I am working in c++ using the htslib library to parse different vcf files as well as fasta files.
My goal is to read in a specific region from a fastafile and then extract all the VCF sites within that region from a seperate vcf file, in this case only containing chr14. I can extract the fasta region in several ways, one of which is to use the function faidx_fetch_seq() and define a region of chr14:20000000-22000000.
Then for the bcf files i am able to iterate through the entire file and extracting the different information regarding the reference, alternative allele and so on. With a simple example shown below.

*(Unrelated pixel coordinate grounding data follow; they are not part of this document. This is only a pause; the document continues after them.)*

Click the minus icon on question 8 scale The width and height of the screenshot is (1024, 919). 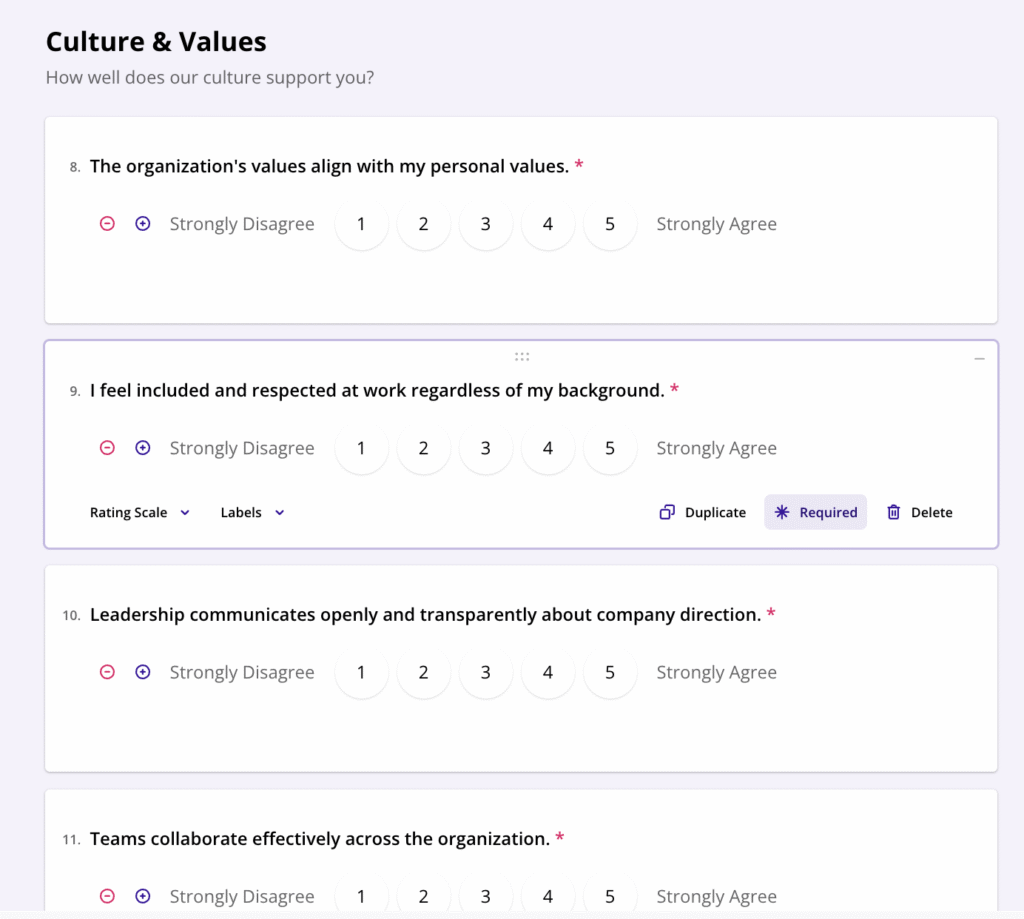[107, 224]
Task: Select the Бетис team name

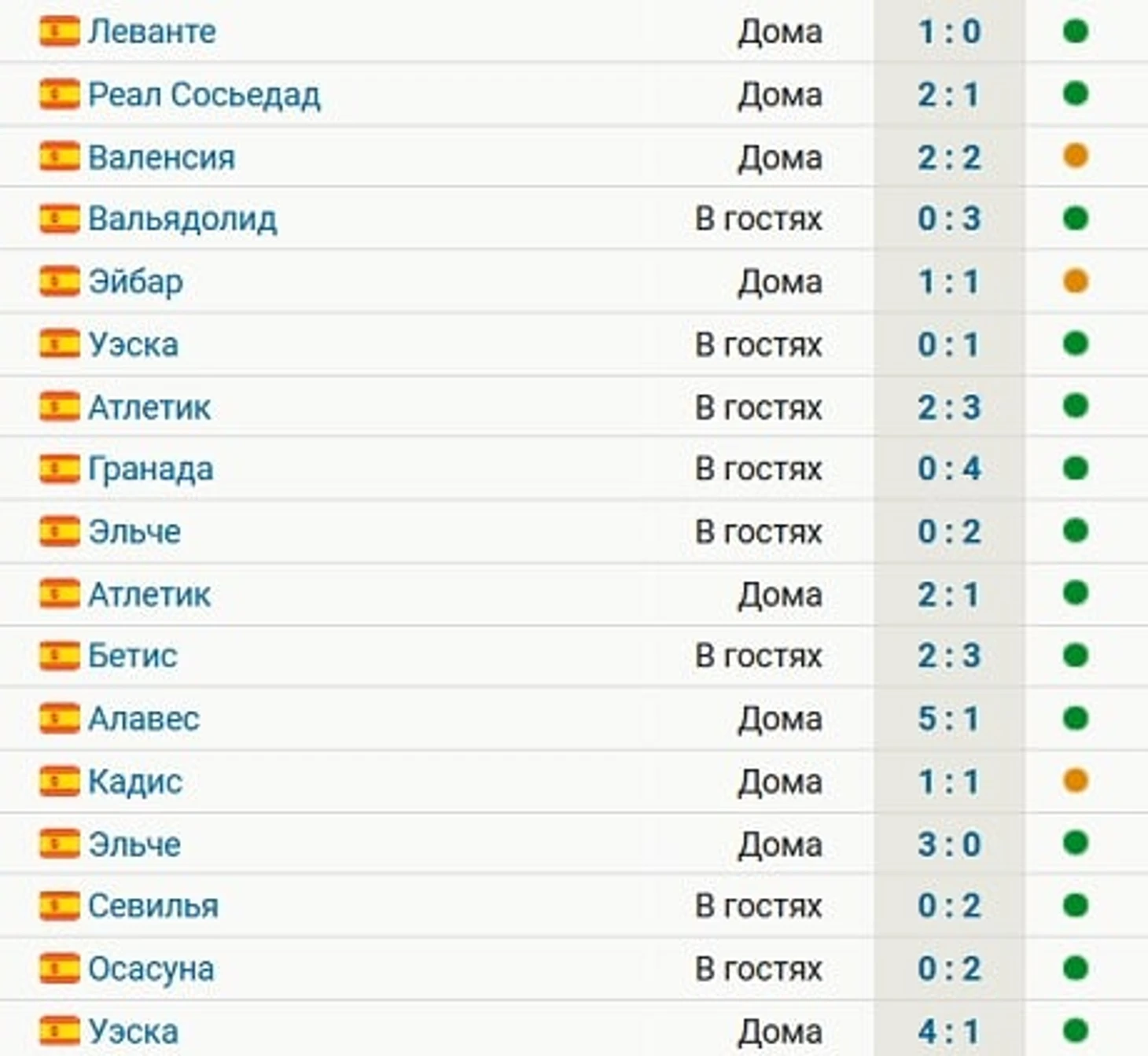Action: click(x=133, y=656)
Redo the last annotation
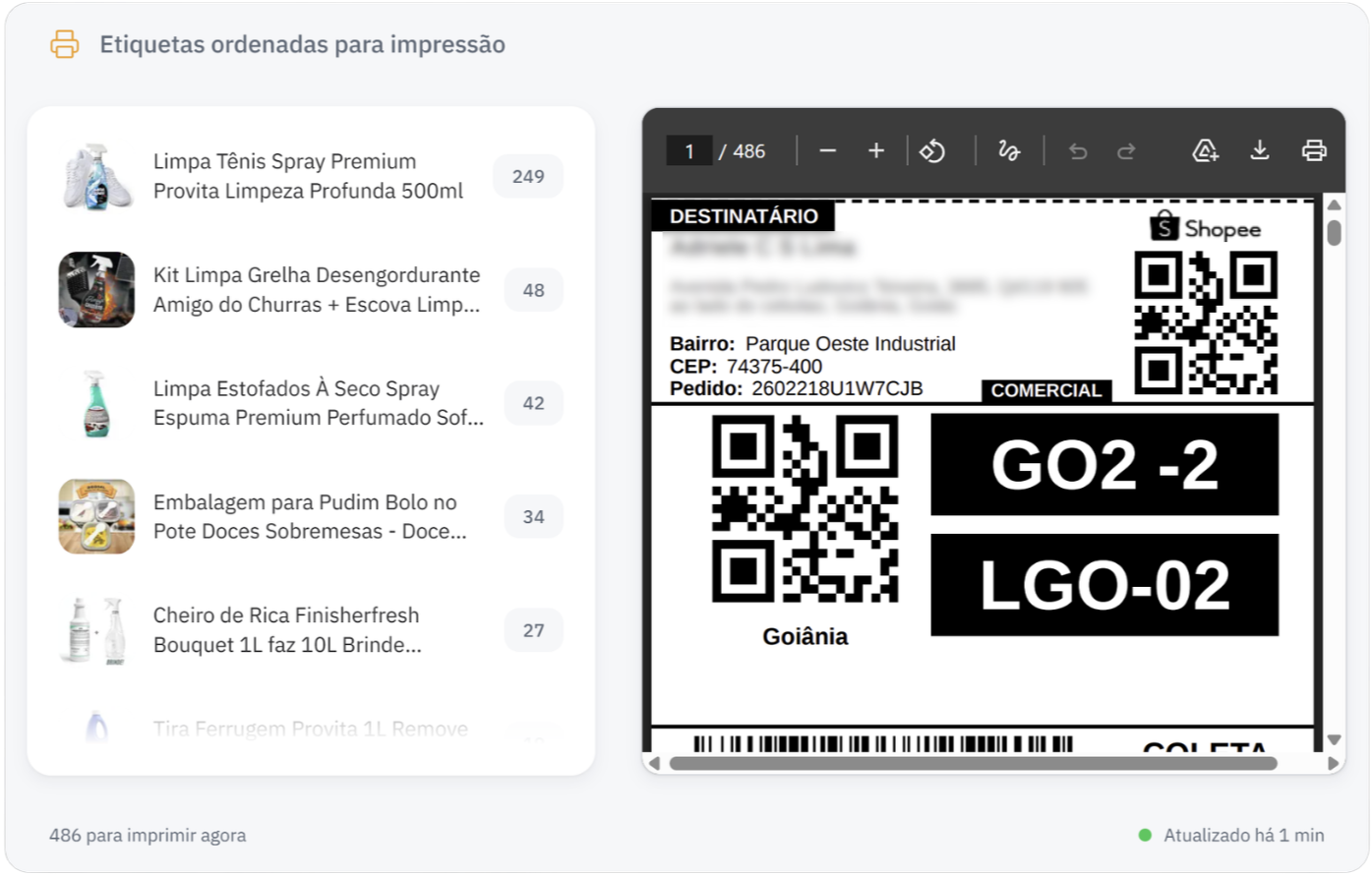Image resolution: width=1372 pixels, height=876 pixels. point(1125,150)
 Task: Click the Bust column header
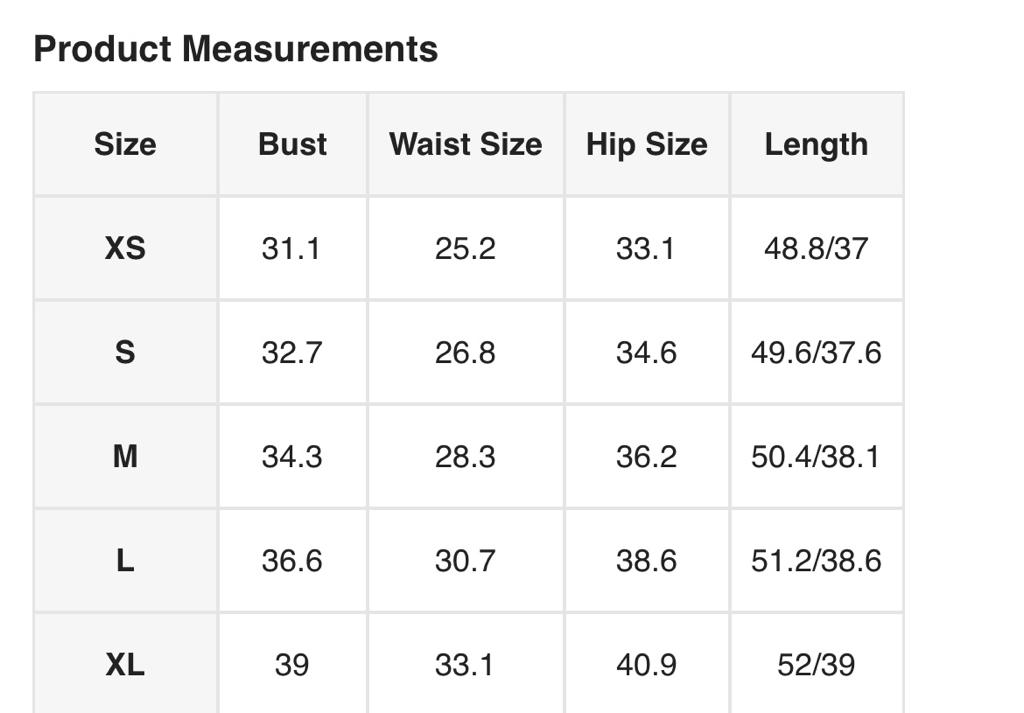coord(292,144)
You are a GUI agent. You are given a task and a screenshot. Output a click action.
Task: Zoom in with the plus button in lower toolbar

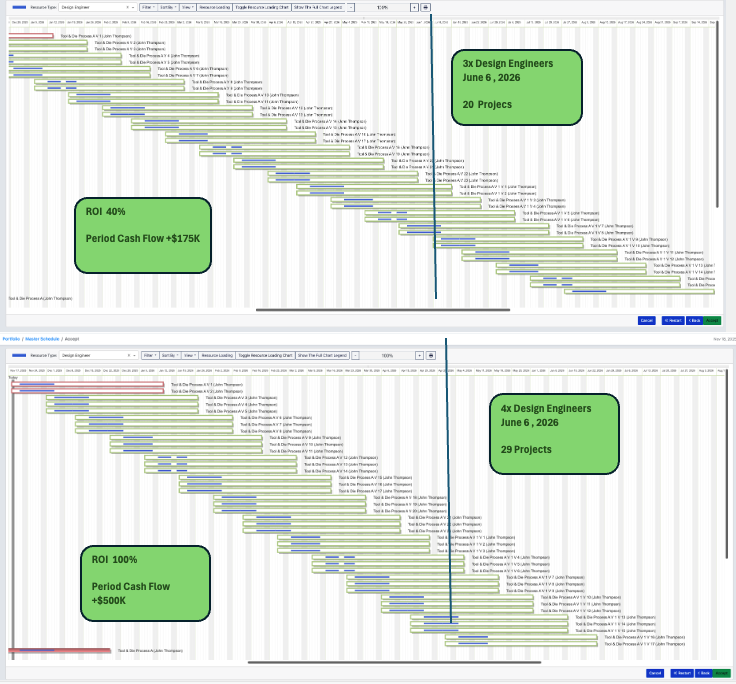[x=419, y=355]
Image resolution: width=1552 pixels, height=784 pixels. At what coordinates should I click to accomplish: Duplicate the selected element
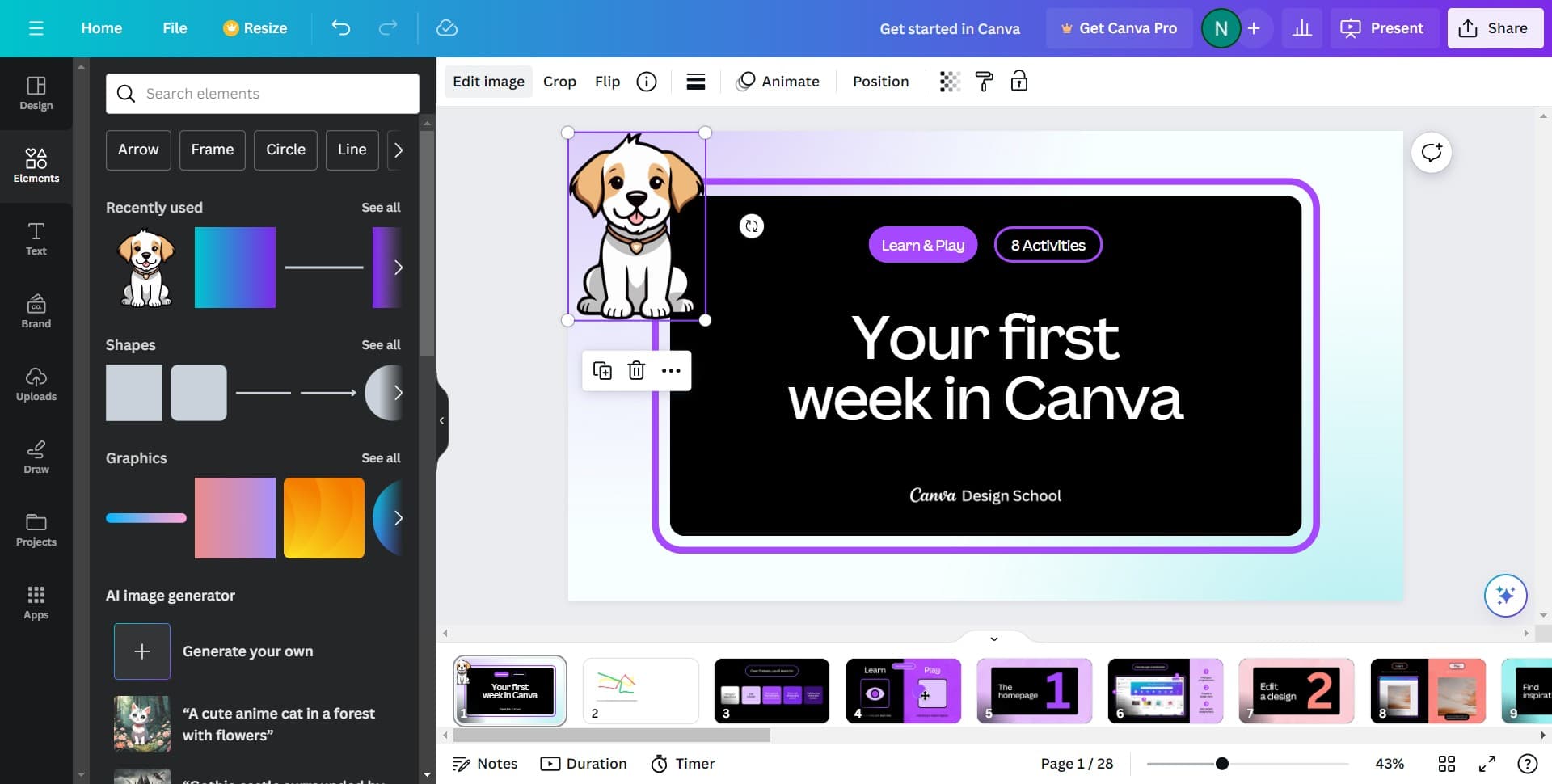point(602,371)

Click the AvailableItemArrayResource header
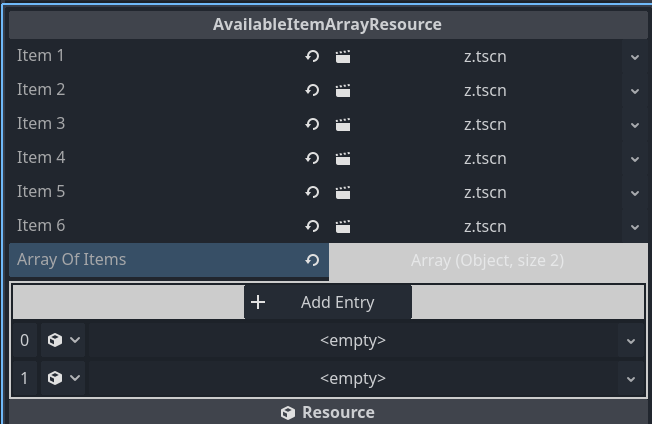[328, 25]
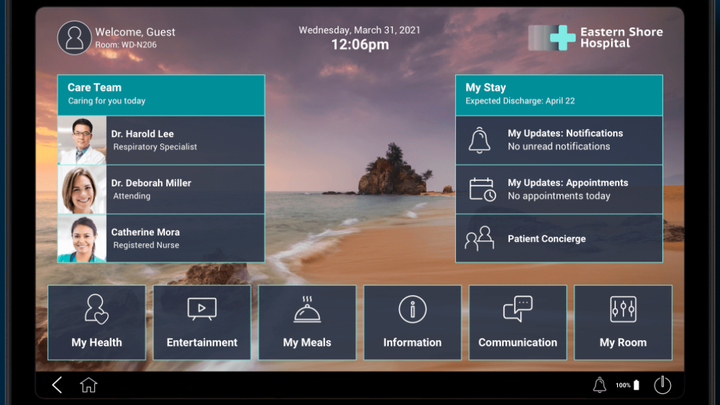Select Dr. Deborah Miller care team entry

[x=161, y=190]
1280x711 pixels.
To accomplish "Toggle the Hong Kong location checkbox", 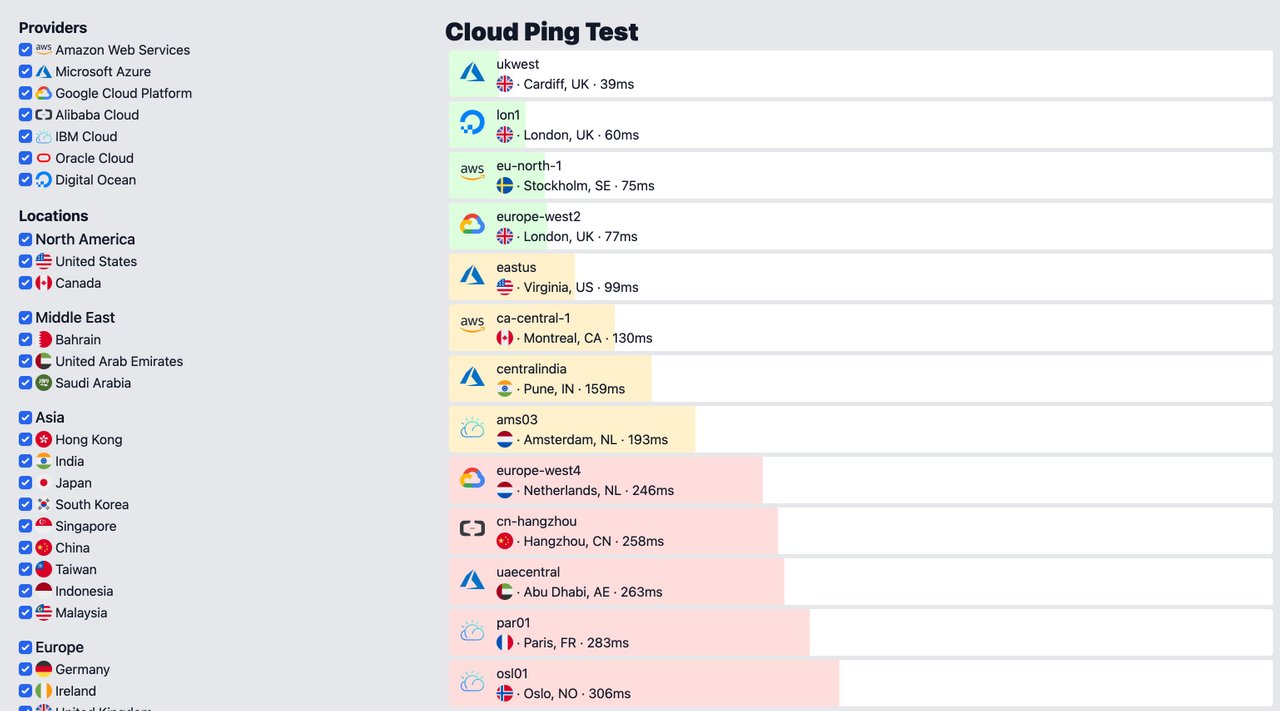I will click(x=26, y=440).
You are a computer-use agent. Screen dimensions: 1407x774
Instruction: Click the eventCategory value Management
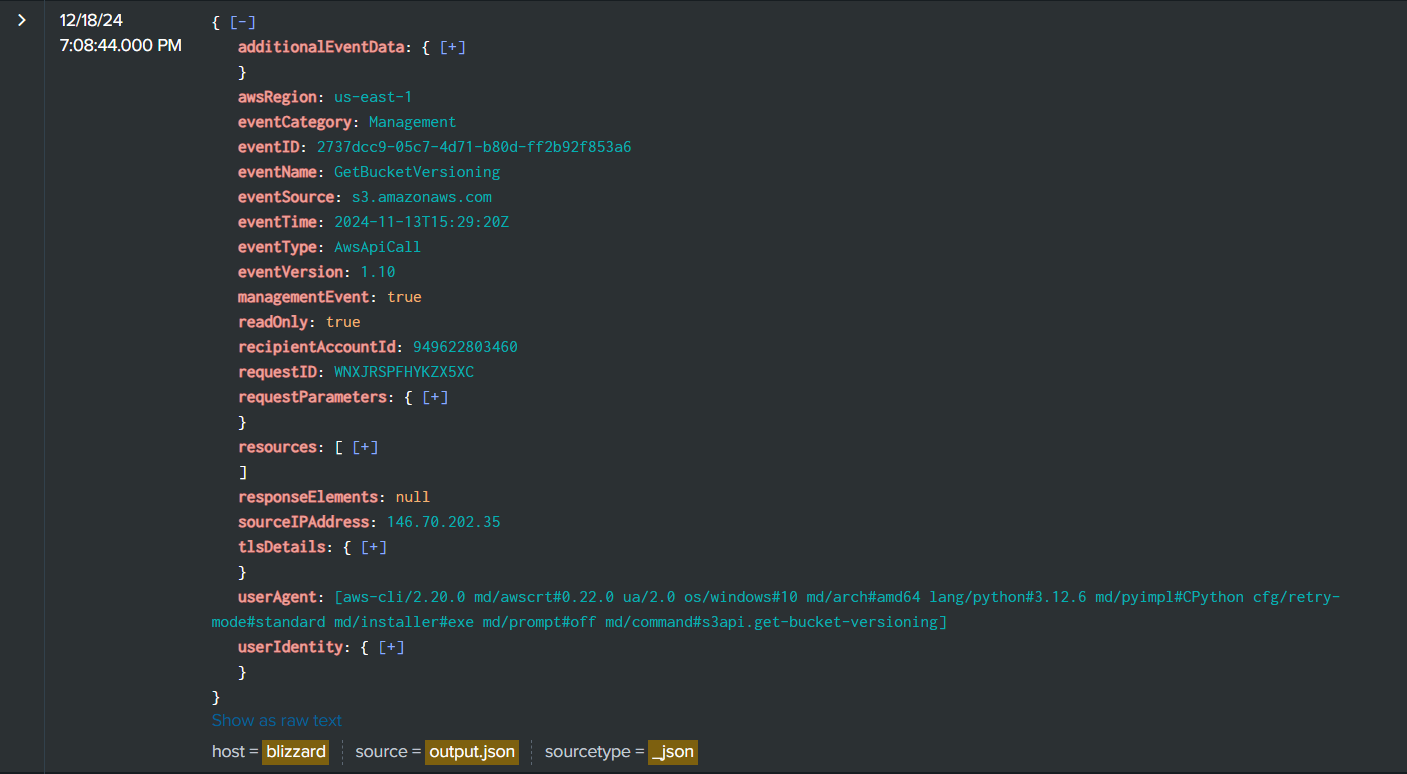tap(412, 122)
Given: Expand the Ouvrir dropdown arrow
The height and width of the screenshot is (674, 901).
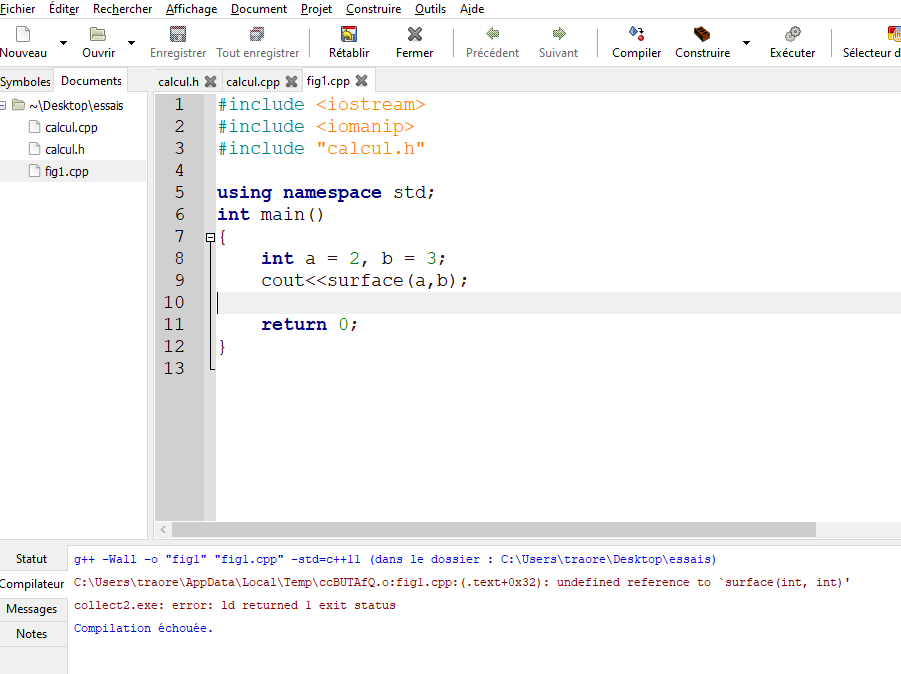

void faVCF(const char* fastafile,FILE *fp){
htsFile *test_bcf = NULL;
bcf_hdr_t *test_header = NULL;
test_bcf = bcf_open("chr14.vcf", "r");
test_header = bcf_hdr_read(test_bcf);
bcf_hdr_set_samples(test_header, "20000000-22000000", 0);
bcf1_t *test_record = bcf_init();
while(bcf_read(test_bcf, test_header, test_record) == 0) {
std::cout << bcf_hdr_id2name(test_header, test_record->rid) << "\t" <<
test_record->pos << "\t" <<
test_record->n_allele << "\t" <<
std::endl;
}
}
However, i doesn't work to extract all the variant sites in a specific region. I tried bcf_hdr_set_samples with the argument "20000000-22000000", to extract that given region from my chromosome. As far as I understand this should be able to subsample both samples and region queries using the header information, and then upon initiation extract that region, however this doesnt work.
So my question is: Can anyone help me with what function I can use to extract all the vcf sites from the region chr14:20000000-22000000.?